### [Work order]
How many of the lines below include "options"? Give the number and no other words.

### [Supplied data]
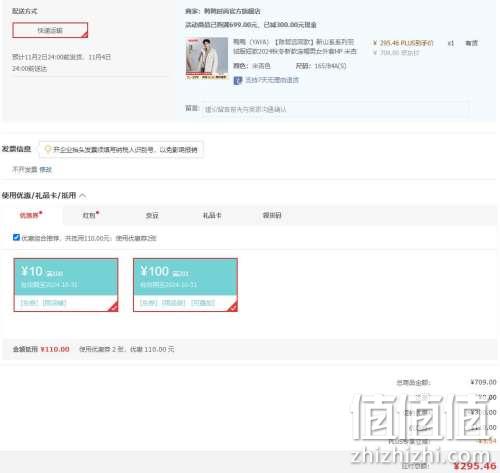The width and height of the screenshot is (500, 473).
Task: Click the red corner checkmark on ¥100 coupon
Action: [x=233, y=307]
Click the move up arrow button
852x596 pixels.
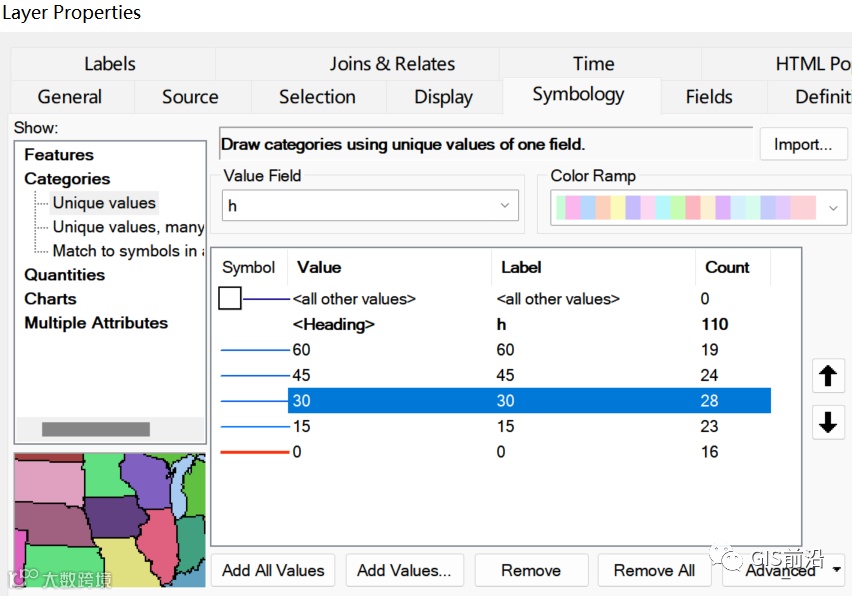[827, 376]
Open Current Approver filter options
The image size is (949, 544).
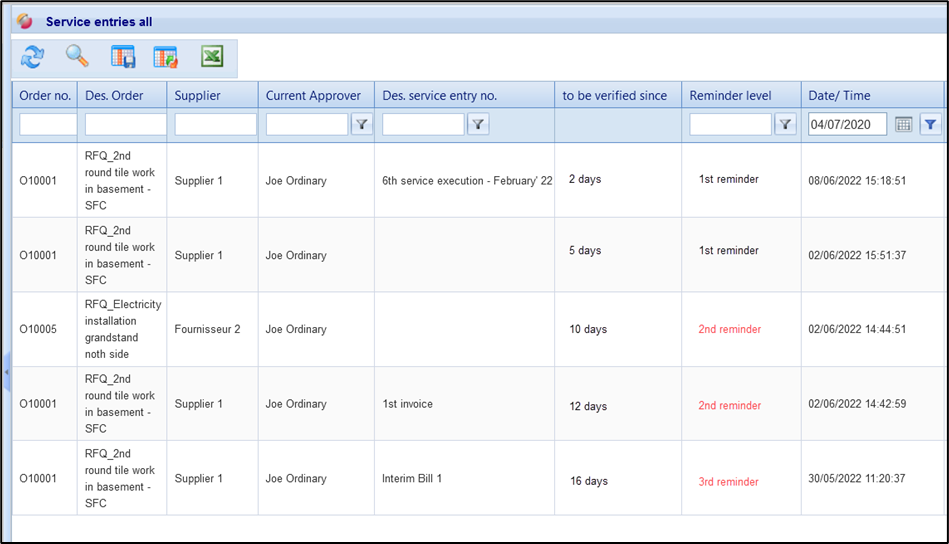(362, 124)
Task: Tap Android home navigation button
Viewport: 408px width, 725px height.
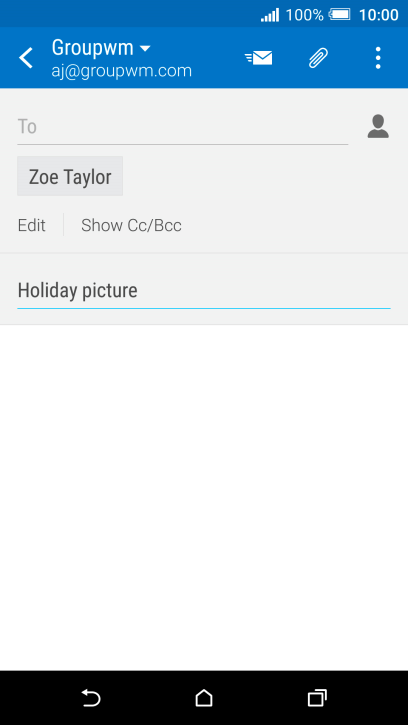Action: click(204, 698)
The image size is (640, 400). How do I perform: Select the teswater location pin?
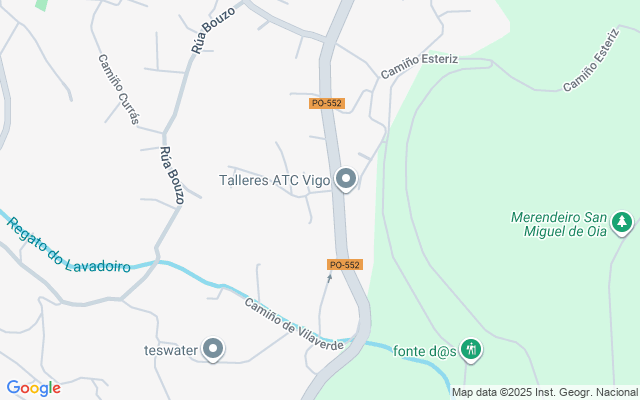click(213, 349)
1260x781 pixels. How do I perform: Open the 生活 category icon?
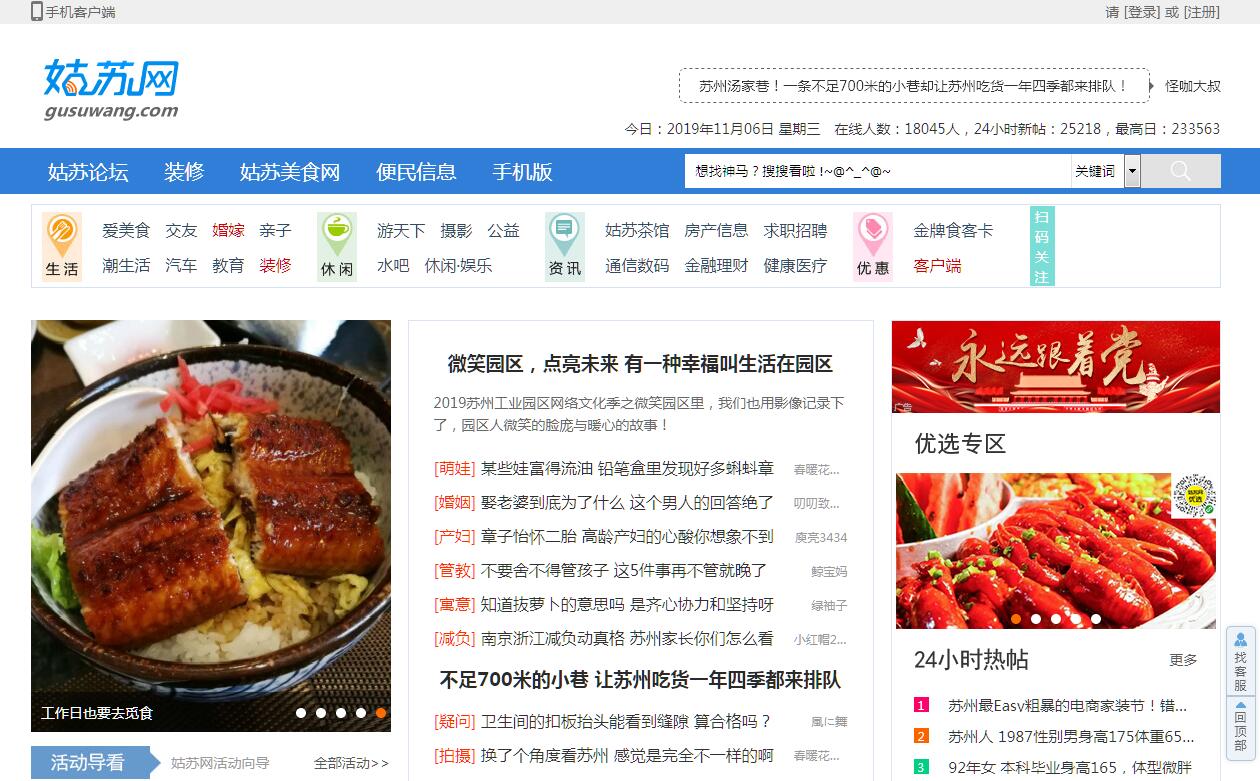click(62, 246)

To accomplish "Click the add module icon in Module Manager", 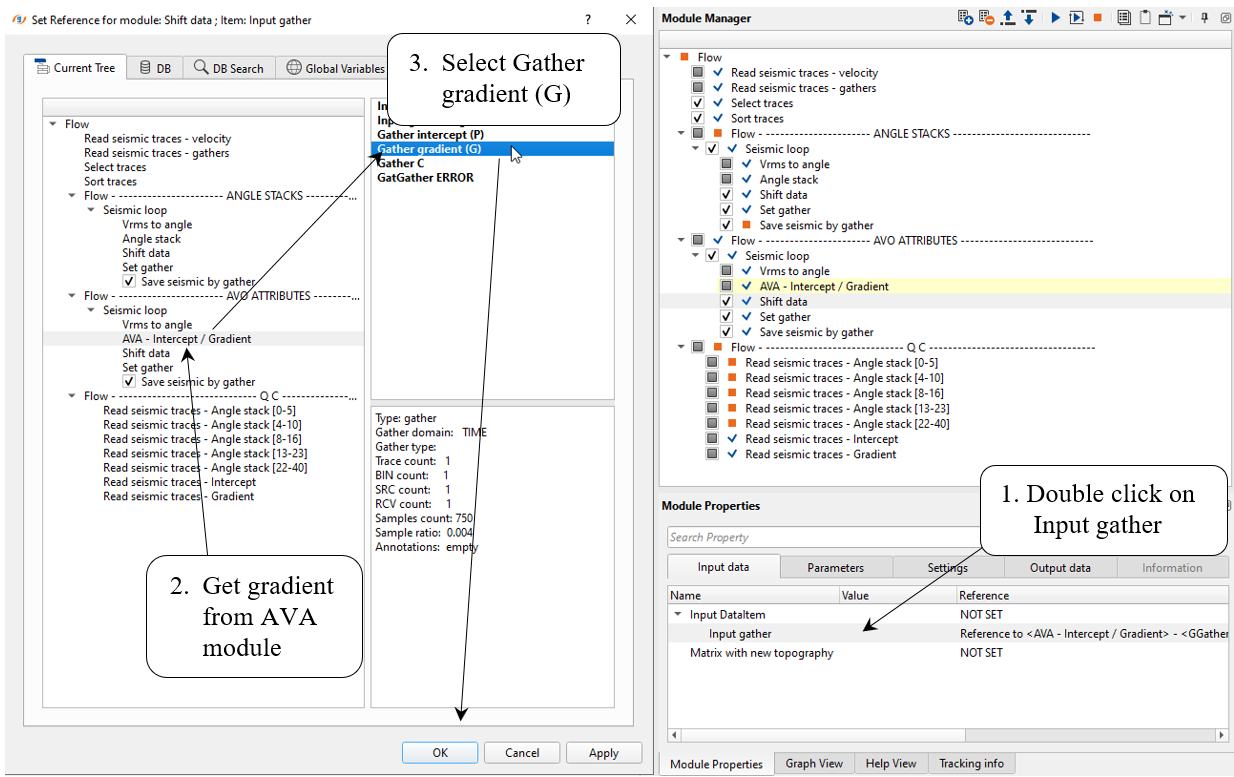I will pos(965,18).
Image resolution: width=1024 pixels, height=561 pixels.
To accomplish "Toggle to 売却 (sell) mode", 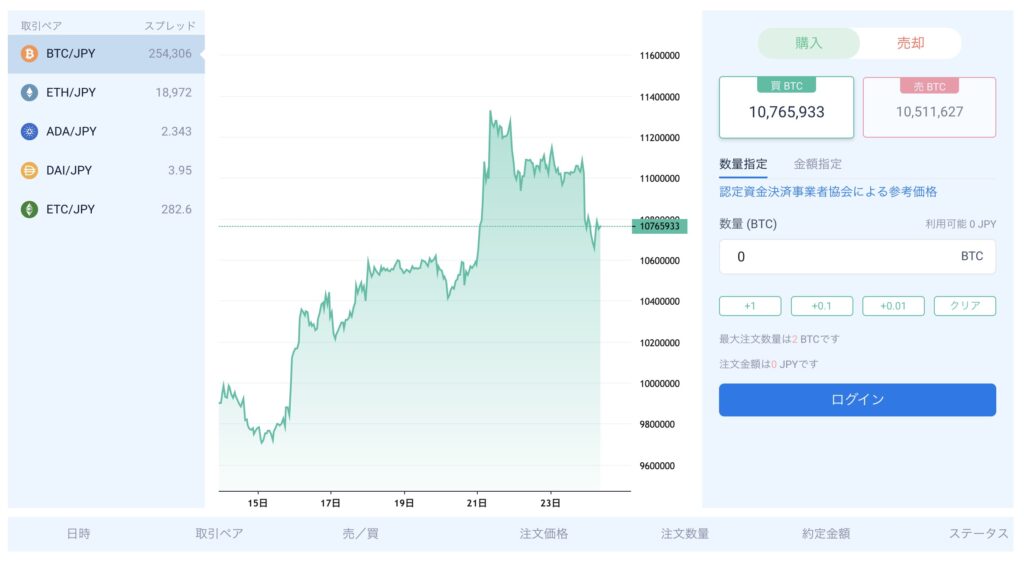I will [x=910, y=43].
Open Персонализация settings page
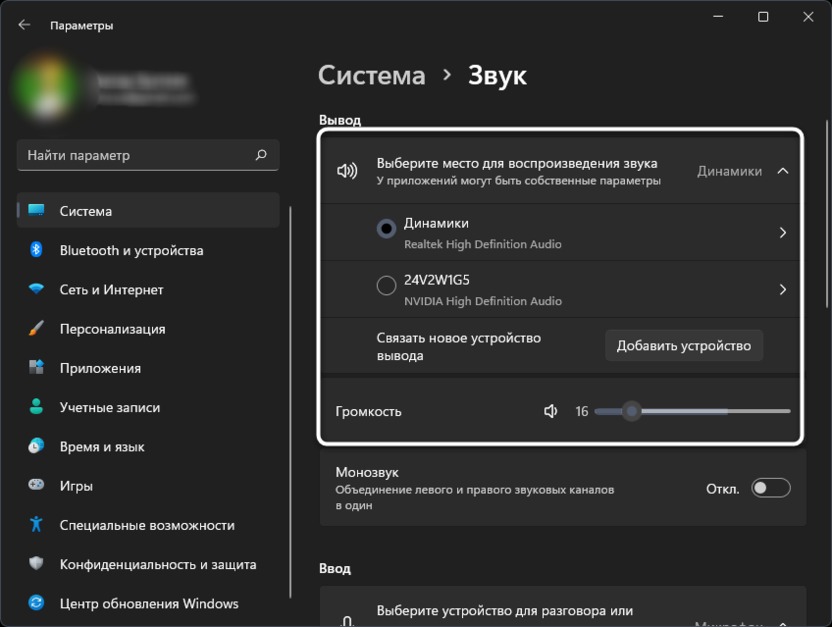Viewport: 832px width, 627px height. 112,329
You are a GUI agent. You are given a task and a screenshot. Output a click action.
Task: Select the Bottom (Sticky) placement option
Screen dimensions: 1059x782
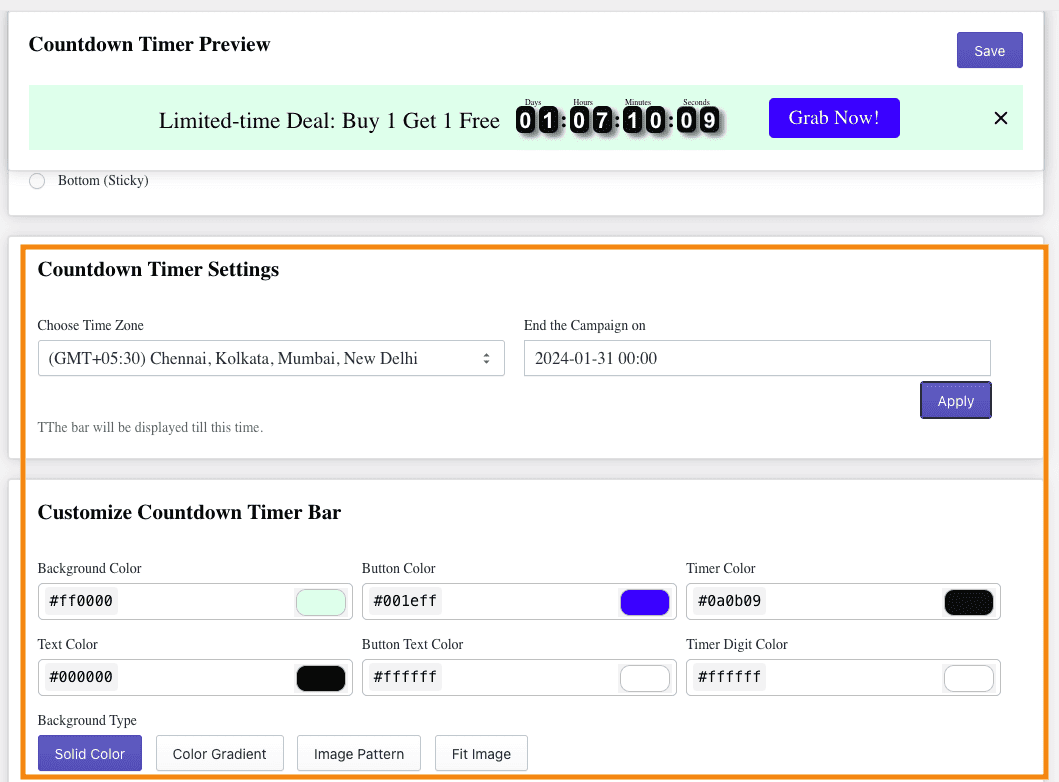[37, 181]
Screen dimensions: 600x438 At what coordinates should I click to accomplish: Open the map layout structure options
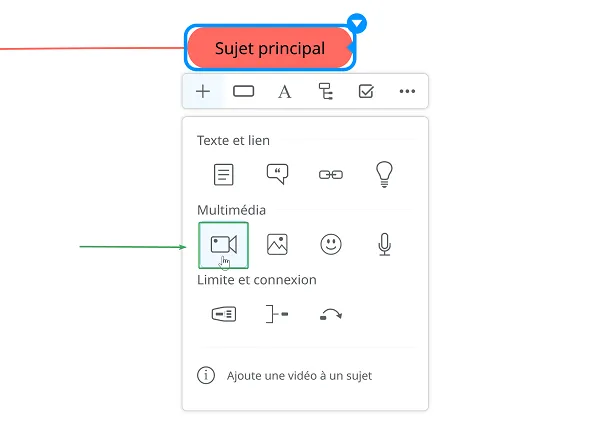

### [Task solution]
2